Avec cette affaire, on s'aperçoit que les Turcs, les Arabes, ou les « tiers-mondistes », tombent dans le piège en s'enfermant dans une dénégation qu'ils reprochent pourtant à la France. Le problème principal consiste à raisonner en termes nationalistes qui soumettent toujours, au final, l'existence de l'individu au bon plaisir de son gouvernement et entraîne une solidarité complice des peuples, par patriotisme. Cela suffit à expliquer la possibilité de génocide qui ne manque pas de se réaliser dans l'histoire, ici ou là, au gré des tours de rôle dans la puissance.
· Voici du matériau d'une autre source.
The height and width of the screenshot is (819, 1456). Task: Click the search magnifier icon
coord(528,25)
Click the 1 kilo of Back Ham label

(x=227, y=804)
Conjoncturellement, on constate aussi l'imposture de demander à la Turquie une repentance que la mode actuelle récuse précisément envers les crimes de la colonisation. Ce qui justifie le rappel turco-algérien, malgré sa propre contradiction. On s'interroge d'ailleurs sur la condamnation légale du négationnisme qui offre désormais la possibilité d'engager des poursuites pénales contre la France. Est-ce pour cela qu'on parle de « repentance » qui situe uniquement le propos sur le plan moral ? À ce niveau, j'avais eu l'occasion de citer Marmontel (1723-1799), qui avait tranché la question il y a pourtant bien longtemps : « Toutes les nations ont leurs brigands et leurs fanatiques, leurs temps de barbarie, leurs accès de fureur. Les plus estimables sont celles qui s'en accusent. » C'est valable pour tout le monde.